O brincar como ferramenta

O brincar, o desenhar, contar histórias e se expressar são atividades feitas naturalmente por crianças. Mais do que formas de criatividade e entretenimento, elas são importantes canais de comunicação no universo da infância. Principalmente em maio, mês da campanha do Maio Laranja, de combate ao abuso e à exploração sexual infantil, é fundamental reconhecer as atividades lúdicas como ferramentas essenciais na escuta, prevenção e identificação de possíveis situações de violência. 

A psicóloga da Fundação Iniciativa, Fabiana Silvestre, explica o porquê elas são essenciais: “O uso do lúdico, do desenho e do brincar se torna uma ferramenta de grande eficácia no atendimento infantil porque, muitas vezes, as crianças não têm um discurso claro e estabelecido como nós, adultos.
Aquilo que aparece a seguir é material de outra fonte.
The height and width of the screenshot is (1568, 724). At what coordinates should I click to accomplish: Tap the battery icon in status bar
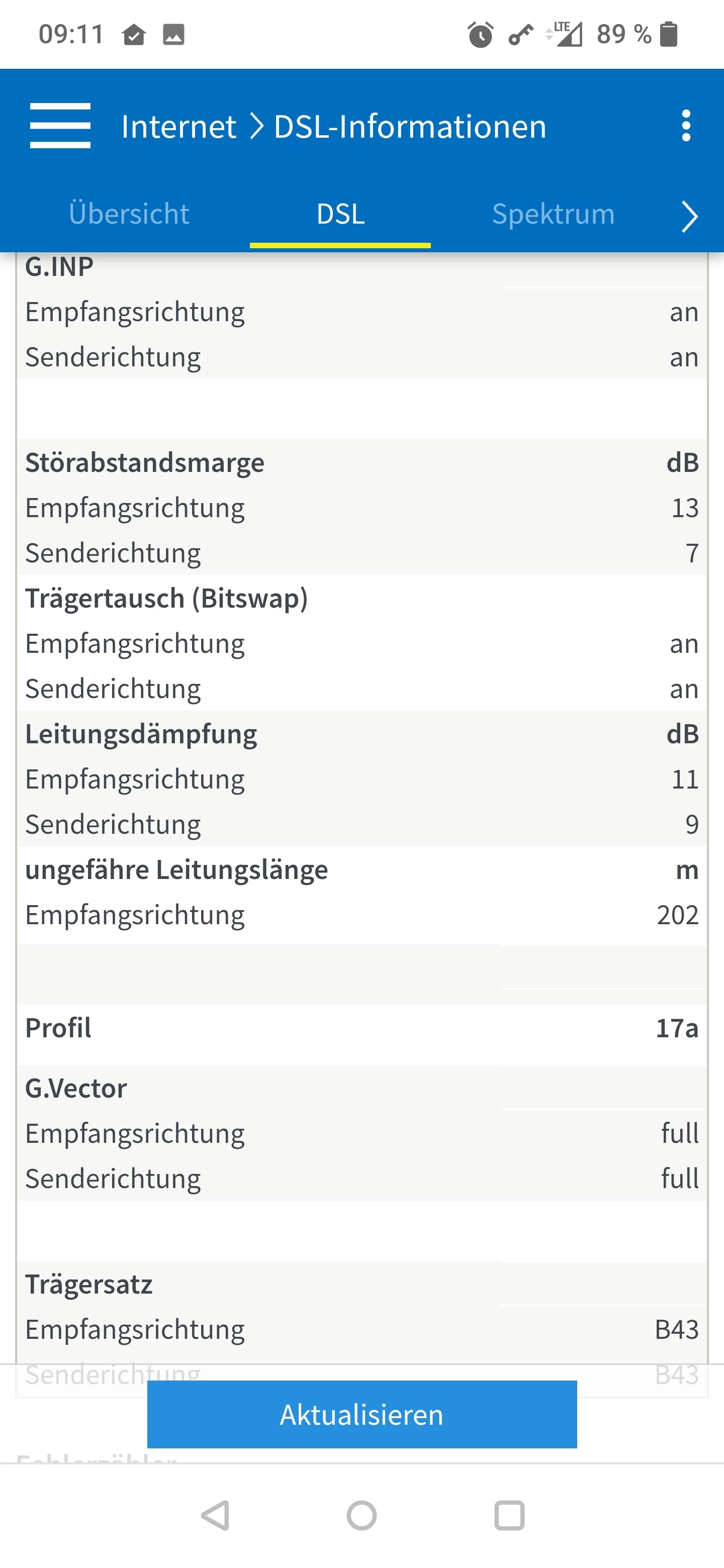tap(669, 34)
Por isso, muitas coisas são evidenciadas no brincar, o que não deixa de ser um modo de dizer – como dizia Freud: ‘O que a boca cala, falam as pontas dos dedos’”.

Como funciona o uso do lúdico na Fundação Iniciativa?

Na Fundação Iniciativa, os profissionais apostam no uso do lúdico como porta de entrada para o acolhimento e a escuta. “Nós trabalhamos muito com o lúdico, bem como jogos, desenhos, massinha de modelar, pinturas, entre outros (…) esses meios são o modo mais fácil de trazer a criança para o discurso sem fazer o uso de palavras”, relata a psicóloga. 

Um ambiente onde a criança possa se expressar é necessário para a proteção e bem-estar da mesma. Segundo o psicanalista Winnicott, a criança em meio ao faz de conta, característico do brincar, tem a possibilidade de se sentir mais criativa e espontânea, o que pode levá-la a confiar mais no ambiente, sendo um estudo valioso no caso atual de crianças que sofreram violência sexual.

Foto: Fundação Iniciativa


Prevenir também é necessário

Outros recursos são necessários para levar aos pequenos o tipo de situação que eles podem enfrentar e como devem agir. A organização UNICEF lançou um guia com práticas pedagógicas voltadas à proteção de crianças e adolescentes. O documento intitulado “Experiências didáticas por uma educação que protege” traz exemplos de atividades que fortalecem o senso de proteção delas, contendo contações de histórias com personagens que enfrentam situações de risco e pedem ajuda.

Em 2015, a Guarda Municipal de Curitiba fez um teatro de fantoches para conscientizar crianças e adultos. Por meio da criatividade e da interação com o público, os guardas municipais utilizaram a apresentação para conversar com as crianças sobre temas delicados, como o abuso sexual infantil e os riscos da internet sem a supervisão de adultos. As apresentações também promovem orientações relevantes, como identificar sinais de perigo e saber a quem recorrer em caso de suspeita.

Foto: Everson Bressan / SMCS

Foi assim com Lis, que, em meio a uma brincadeira com patinhos e uma galinha de brinquedo, começou a narrar, por meio da fantasia, dores que ainda não conseguia nomear diretamente. Como ela, muitas crianças encontram no lúdico uma forma segura de se expressar. Mais do que atividades recreativas, essas práticas são pontes para escutar os pequenos. Quando conduzidas com escuta e acolhimento, ajudam a criança a compreender seus direitos, reconhecer limites e saber que ela não está sozinha. Em tempos de tantos silêncios, brincar também é um caminho de proteção.